Task details:
Copy the lines below word for word, from the first one through the line that contains "access-condition: Condizioni per l'accesso: L'attività Str… is". Leave the pictures out.

+++

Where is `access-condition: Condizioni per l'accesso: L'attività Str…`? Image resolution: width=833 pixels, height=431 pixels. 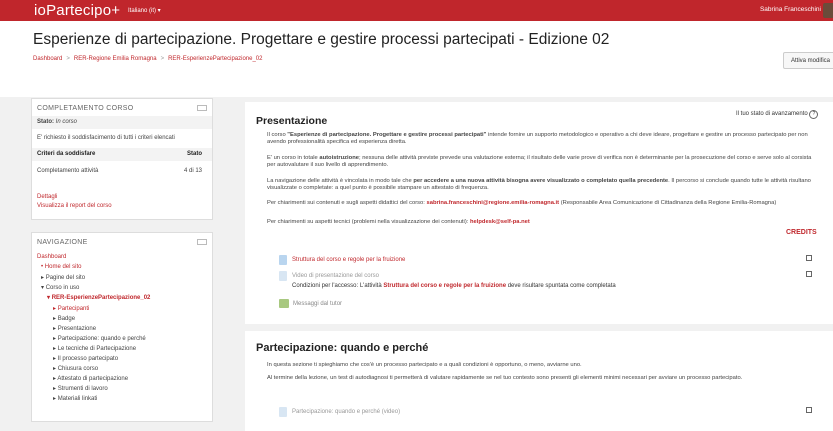
access-condition: Condizioni per l'accesso: L'attività Str… is located at coordinates (454, 286).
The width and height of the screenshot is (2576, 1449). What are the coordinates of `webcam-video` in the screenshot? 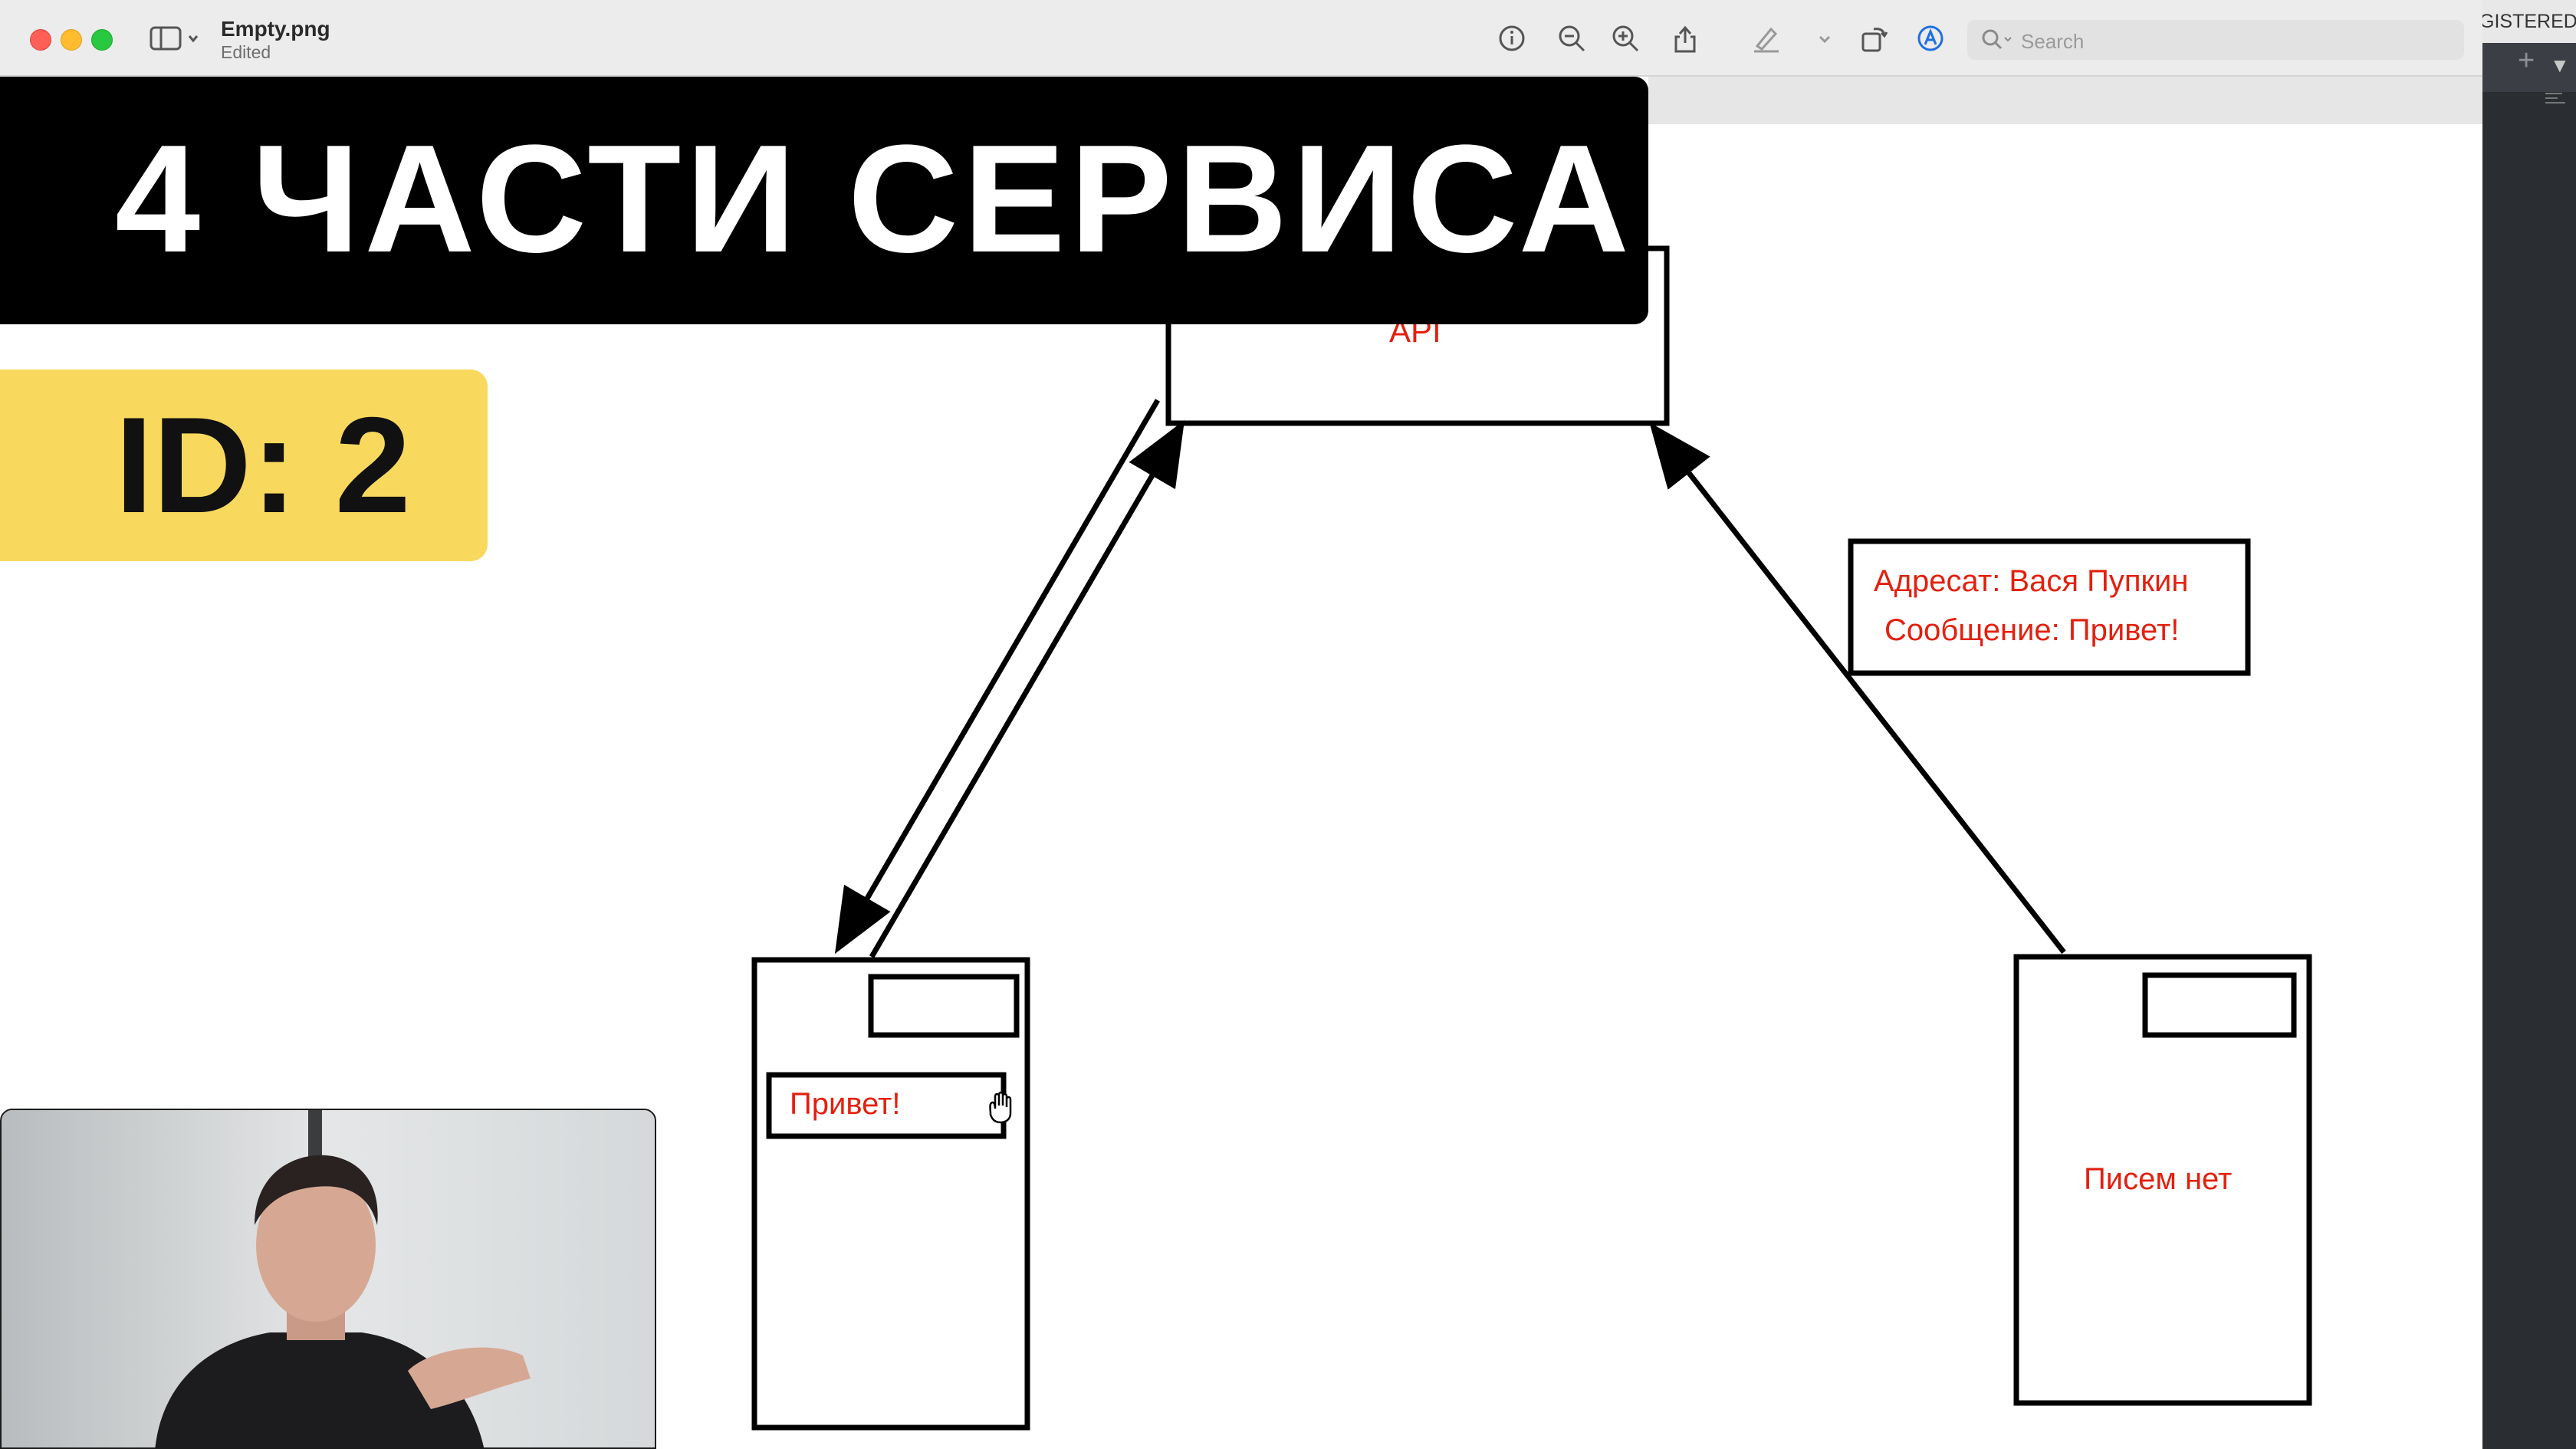 It's located at (328, 1279).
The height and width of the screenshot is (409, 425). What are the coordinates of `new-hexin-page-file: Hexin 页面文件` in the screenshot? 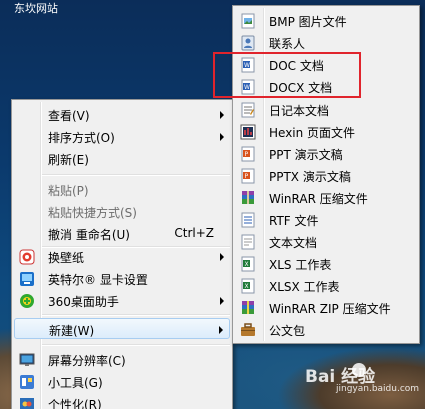 It's located at (326, 132).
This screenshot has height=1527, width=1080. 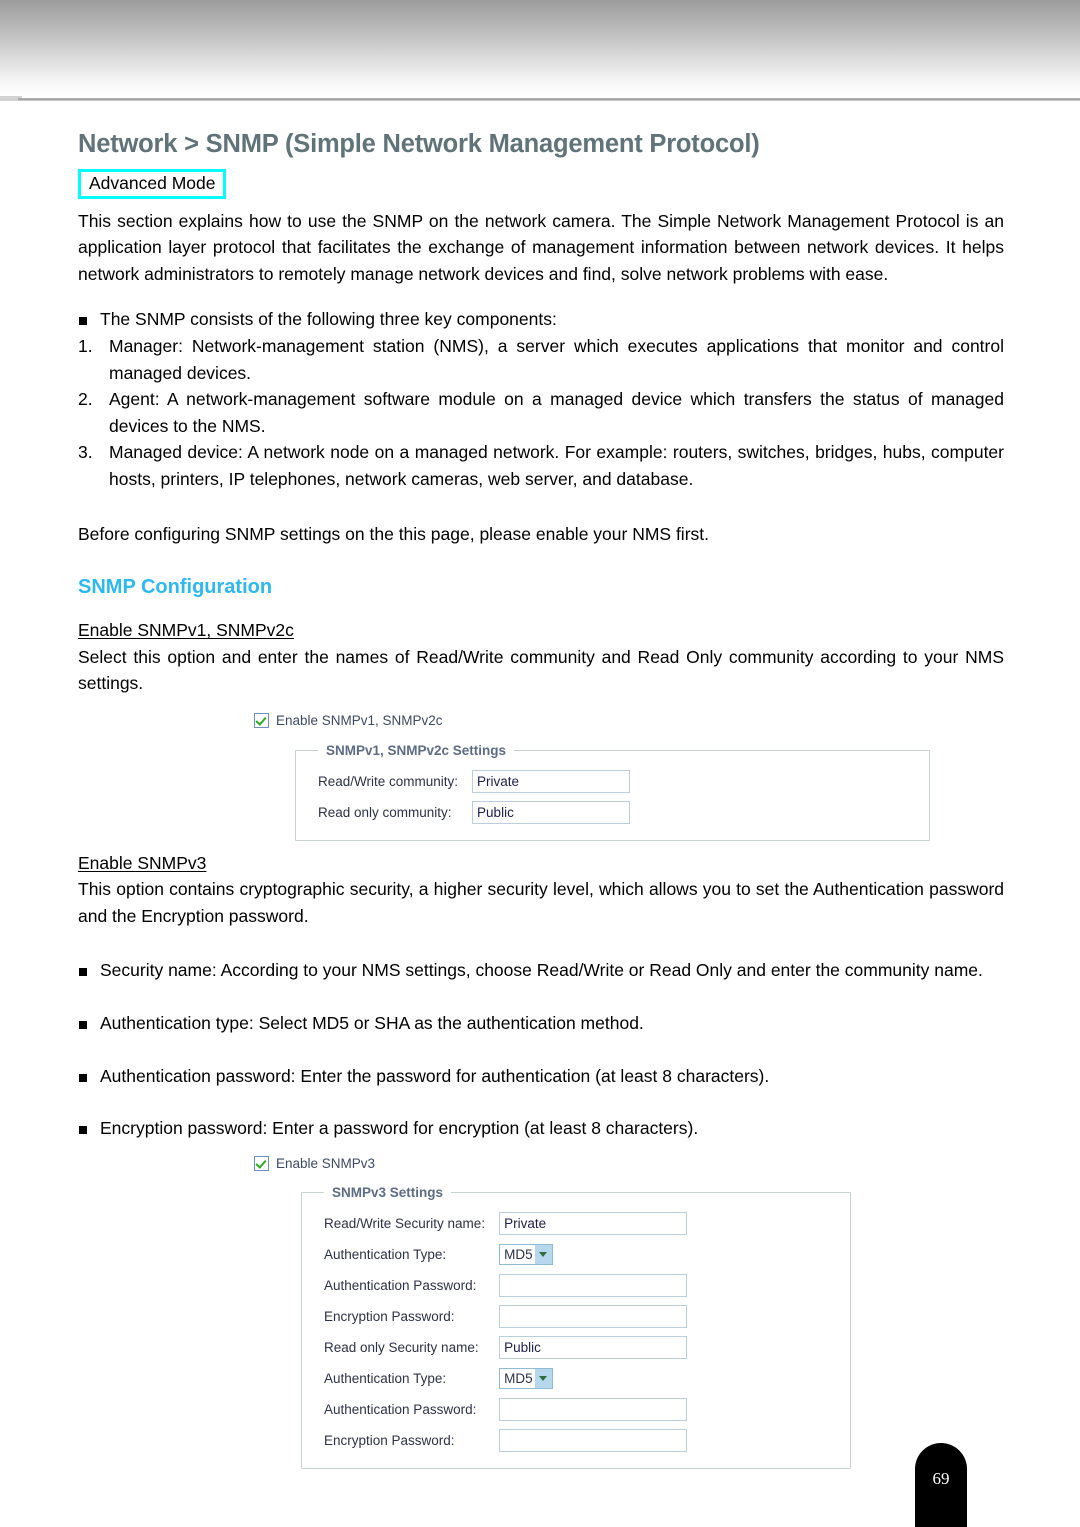 What do you see at coordinates (416, 750) in the screenshot?
I see `snmpv1-settings-legend: SNMPv1, SNMPv2c Settings` at bounding box center [416, 750].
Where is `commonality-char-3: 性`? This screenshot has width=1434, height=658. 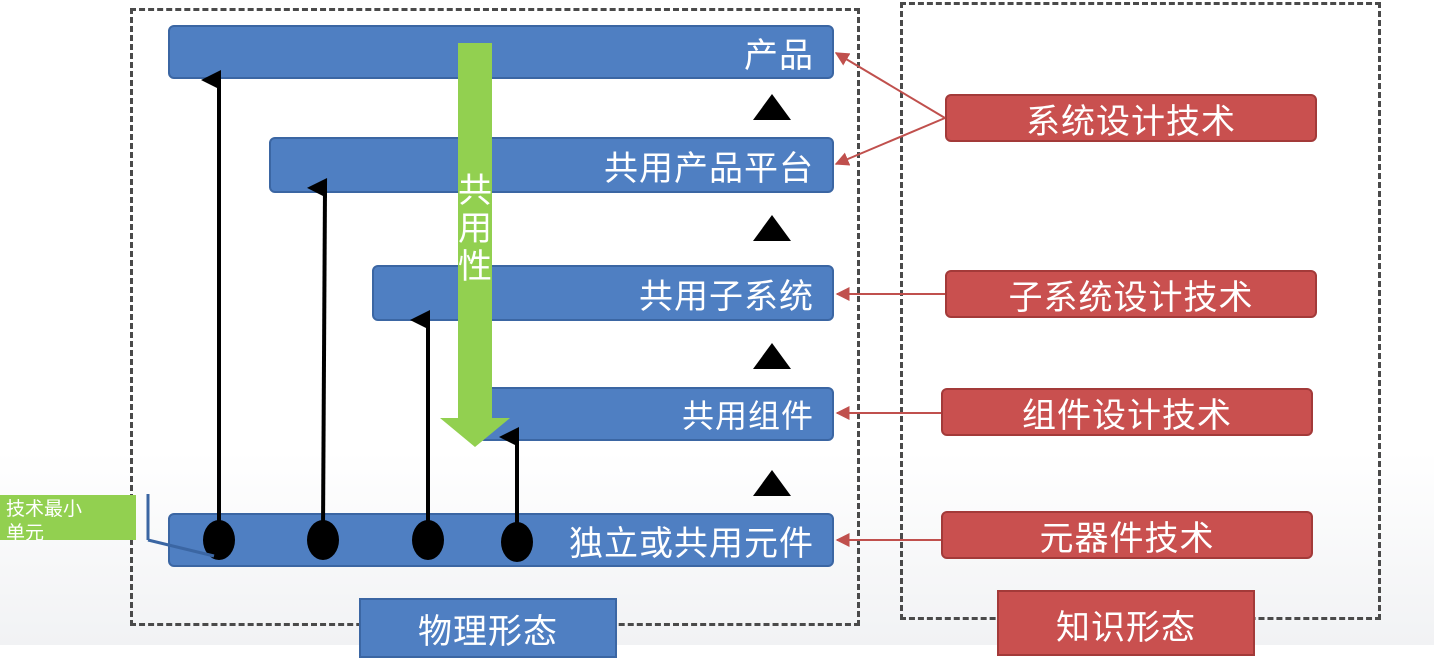 commonality-char-3: 性 is located at coordinates (475, 267).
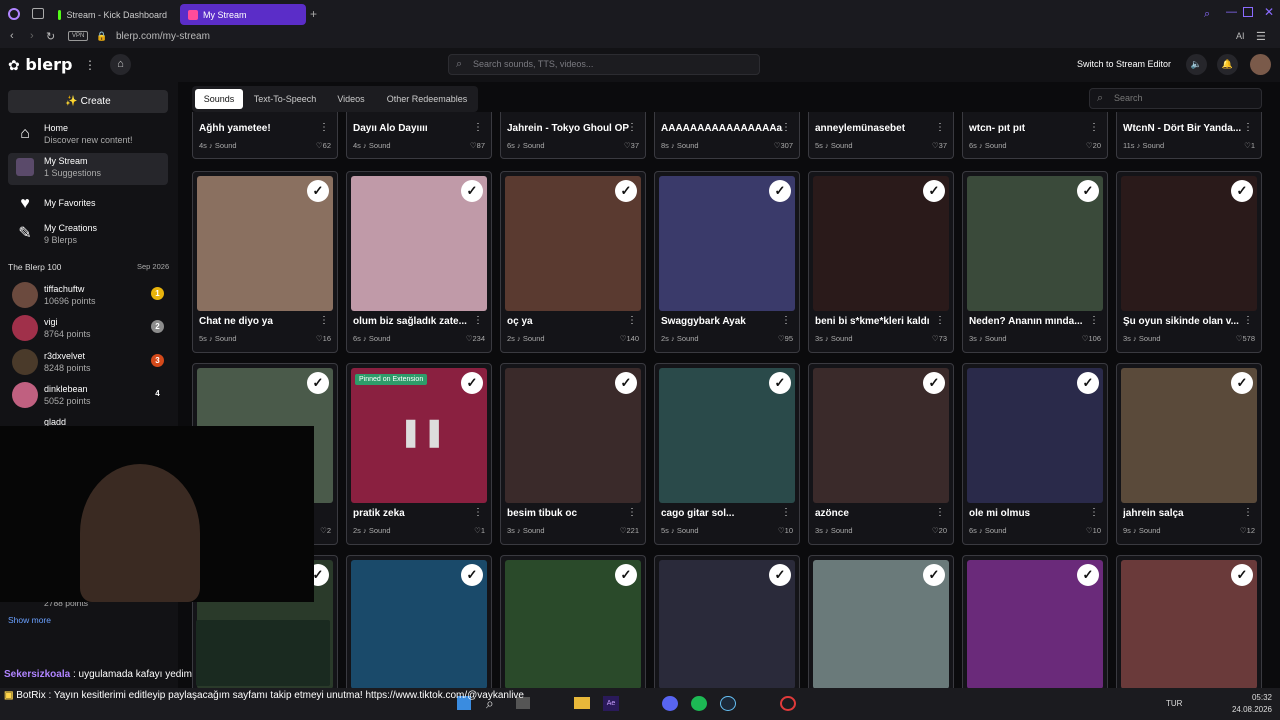 The height and width of the screenshot is (720, 1280). What do you see at coordinates (611, 704) in the screenshot?
I see `after-effects-icon: Ae` at bounding box center [611, 704].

+++

Exercise solution:
Where is `access-condition: Condizioni per l'accesso: L'attività Str…`? Image resolution: width=833 pixels, height=431 pixels. 
access-condition: Condizioni per l'accesso: L'attività Str… is located at coordinates (454, 286).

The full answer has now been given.